According to the National Strategic Plan for Tuberculosis Control 2015-2020, Sri Lanka has successfully maintained a high treatment rate for TB with the highest rate of 87.1% in 2011 coupled with a significant decrease in failure to follow up from 13.8% in 2000 to 3.5% in 2010. However, the report further highlights that as of recently, there has been a notable increase in those failing to continue treatment from 3.7% in 2011 to 4.6% in 2012 and 4.8% in 2013. These statistics are noteworthy and a serious cause for concern since they are severe lapses in the control of TB care. Substandard in-patient treatment facilities at district hospitals and deficiencies in trained human resources for TB care are factors inhibiting the control of the disease.

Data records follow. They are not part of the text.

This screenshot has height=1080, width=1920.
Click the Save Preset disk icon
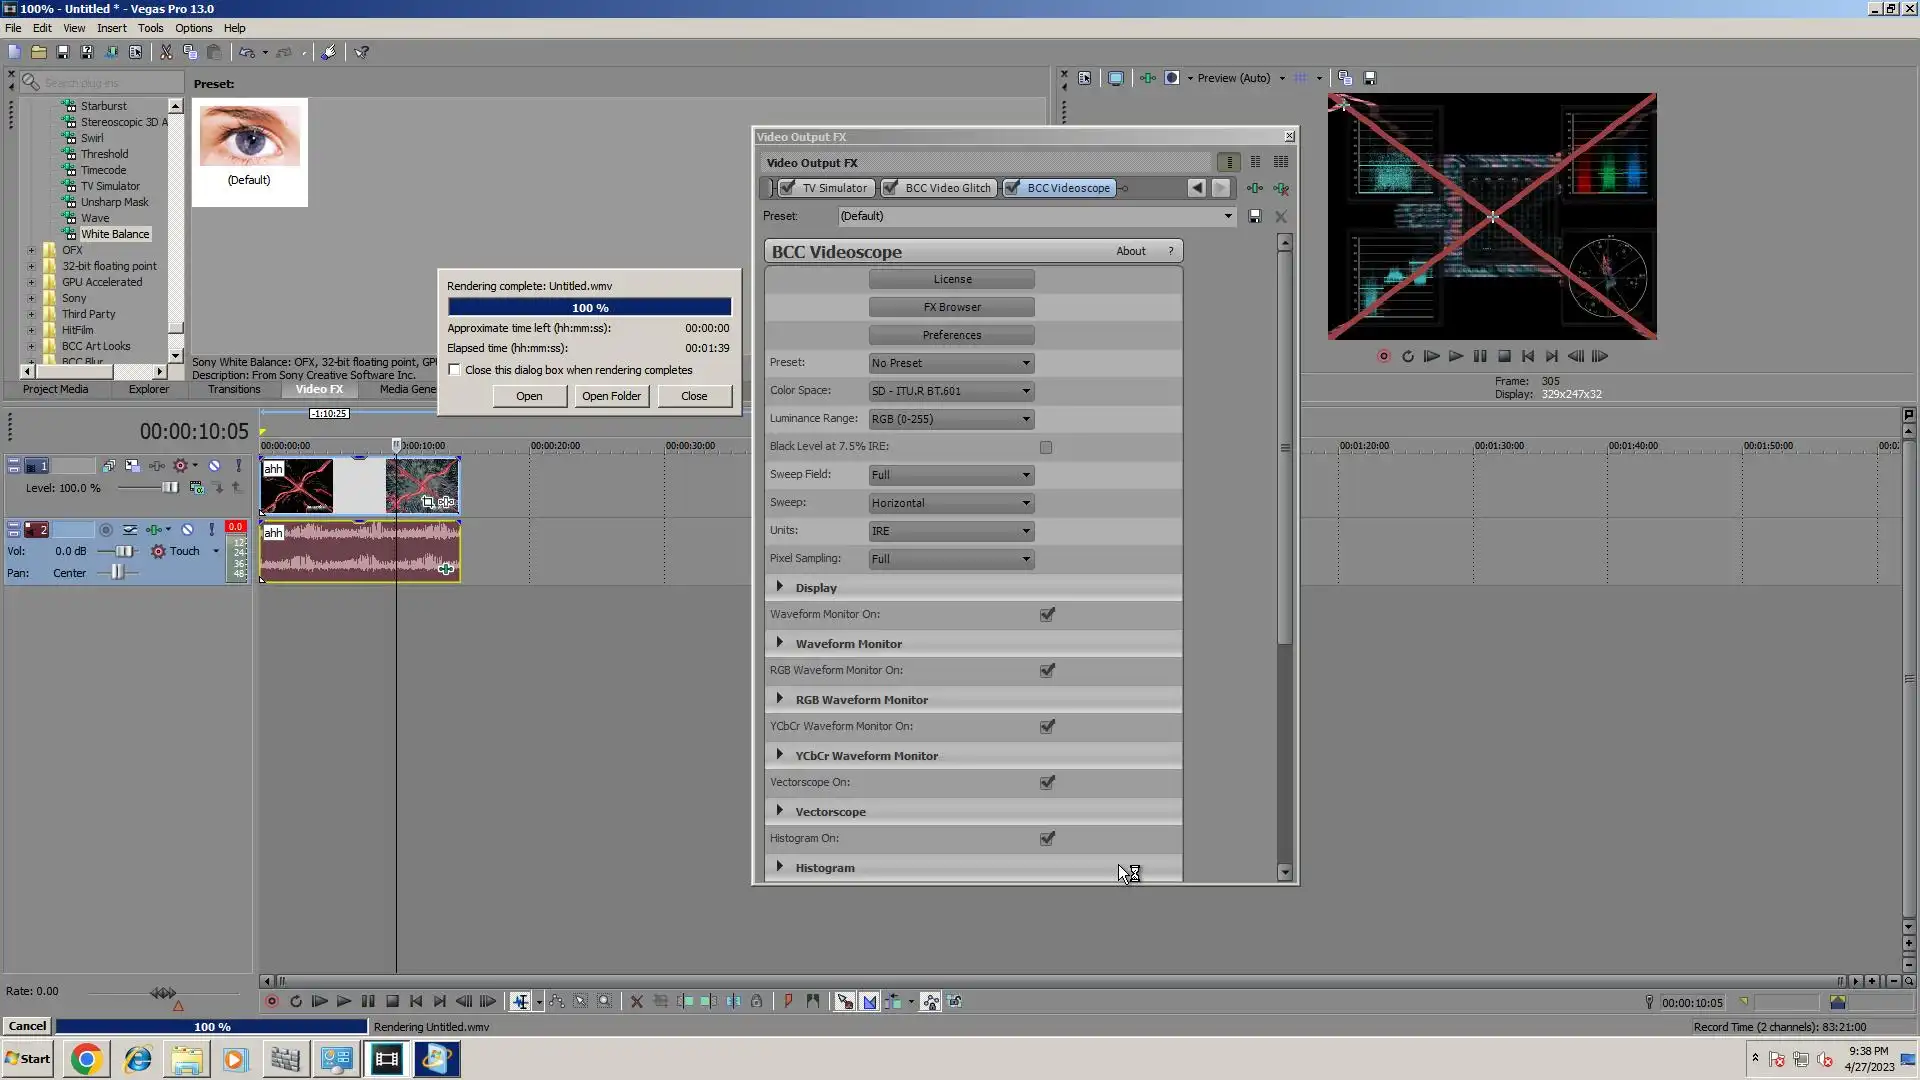[1255, 216]
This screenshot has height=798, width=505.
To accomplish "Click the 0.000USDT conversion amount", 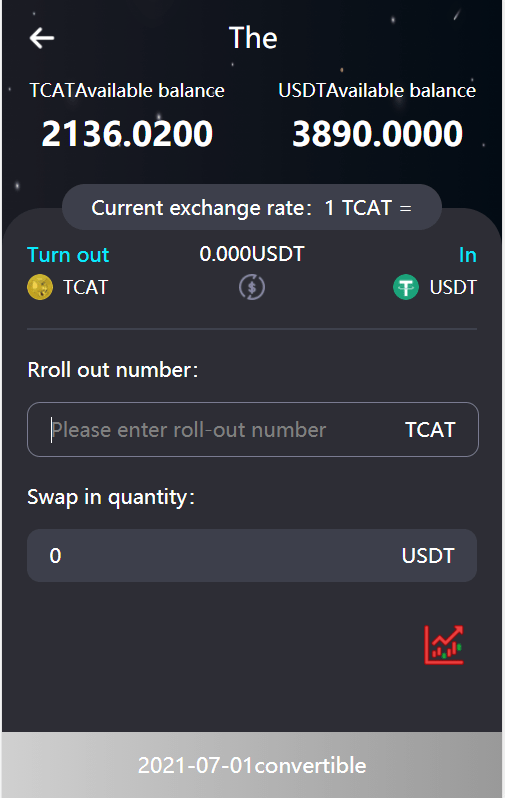I will click(252, 253).
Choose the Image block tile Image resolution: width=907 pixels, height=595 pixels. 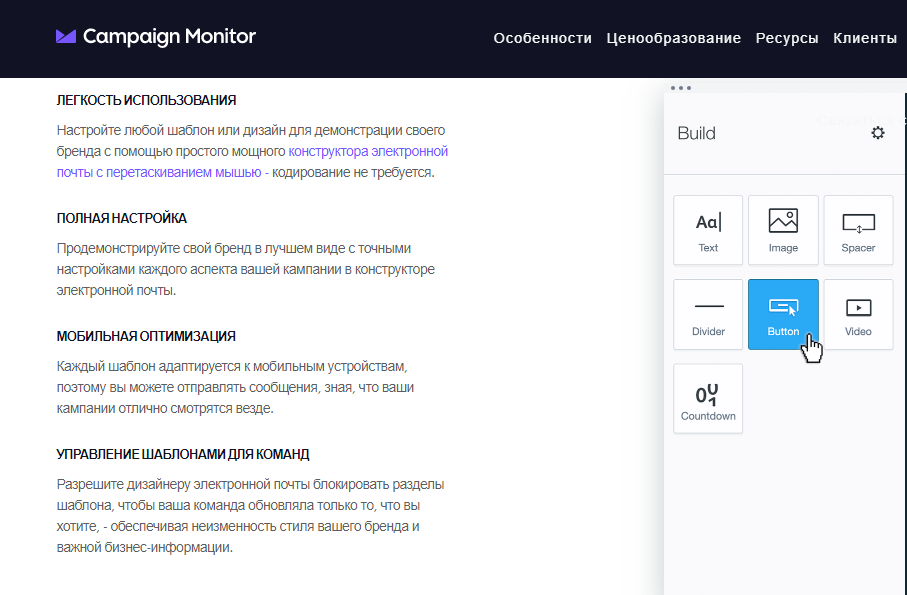(783, 230)
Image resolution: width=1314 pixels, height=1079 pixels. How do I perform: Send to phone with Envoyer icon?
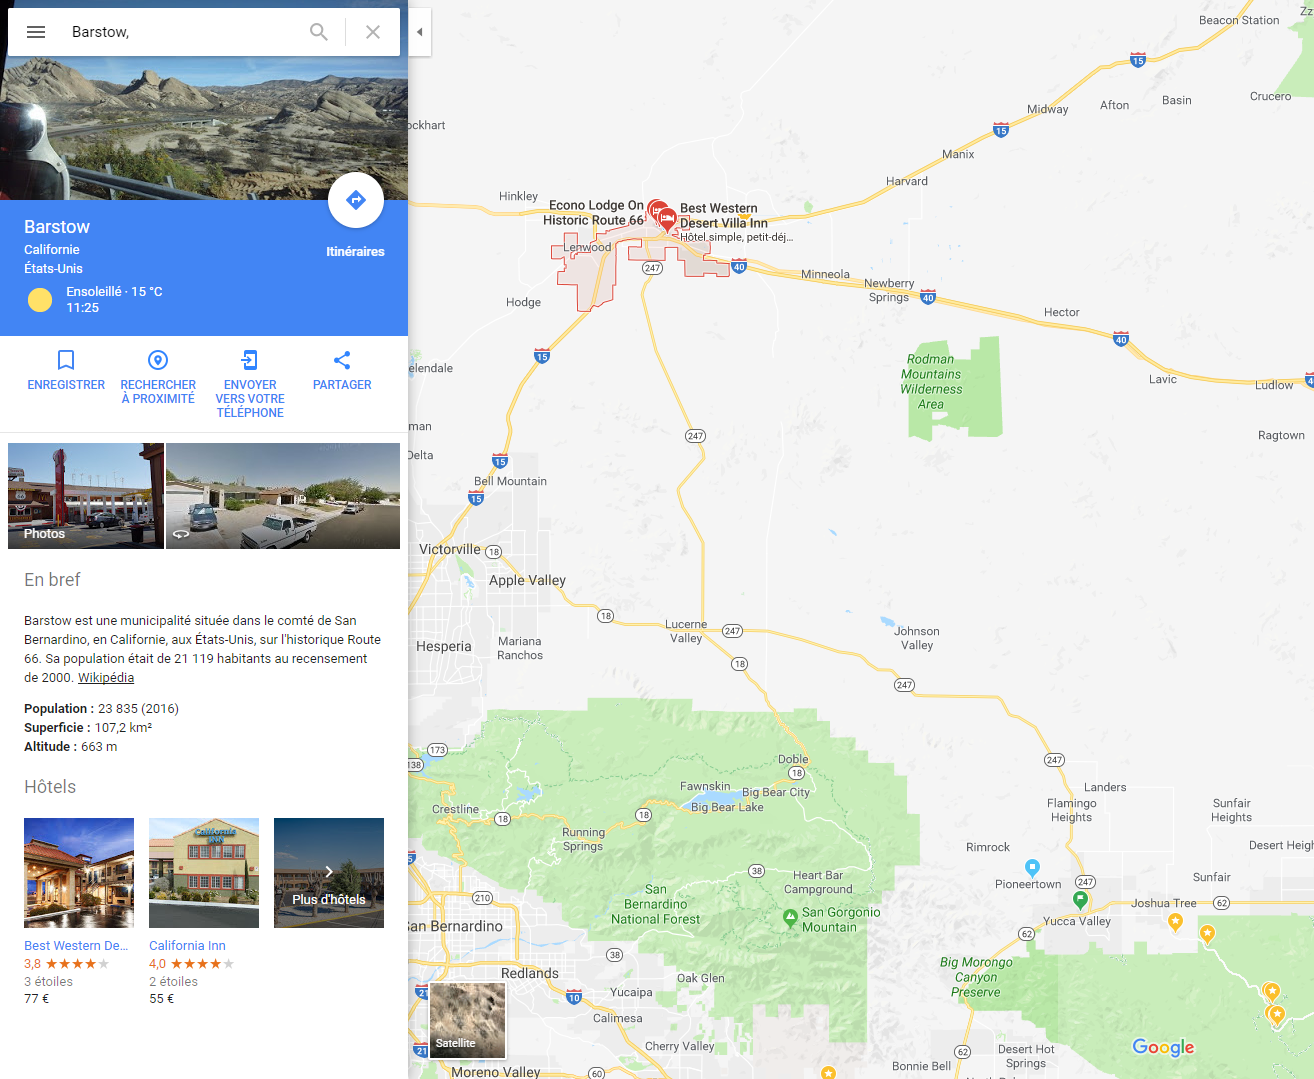(250, 360)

Given that the incidence of the disease is relatively low in Sri Lanka, the extent of discrimination and stigma associated with the disease is comparatively less compared to India, China and other South Asian countries. A slowdown in the reported TB cases in 2012, as depicted in Figure 1, was not due to a sharp decrease in the total TB cases but rather due to programmatic errors at primary and regional hospitals. Centralised treatment at the district chest clinics, limited use of private providers of Directly Observed Treatment Short course (DOTS), and an absence of a centralised system of registering patients and initiating treatment at this clinic inhibits access to care. Due to these inefficiencies at peripheral hospitals, TB most often remains undetected in some patients or detected at a later stage of the disease where the medication fails to respond to the bacteria. Others discontinue the medication prescribed and opt for traditional methods of healing due to the transportation costs and other associated personal costs involved in travelling to these clinics/hospitals. All these factors curtail access to TB care.
Since Sri Lanka is not a high burden TB country as its neighbour, India, ending the disease is not a mammoth task. This requires a multidimensional approach where political will and commitment plays a central role. Given that TB stems from diverse factors, collaboration and coordination among several government agencies, civil society and private sector is essential to effectively control the disease. Initiating mobile clinics to alleviate the barriers involved in access to care and introducing a family health worker to monitor the progress of TB patients will help ease the issues relating to lost follow up and access to care.
In addition, given that Sri Lanka has implemented several national policy programmes and secured funding through the GFATM, these funds could be effectively utilised by enhancing the present institutional arrangements to control the spread of the disease. However, in reality the extent to which these stakeholders work in unity to control the spread of this disease and alleviate bottlenecks to improve access to care to end TB remains to be seen.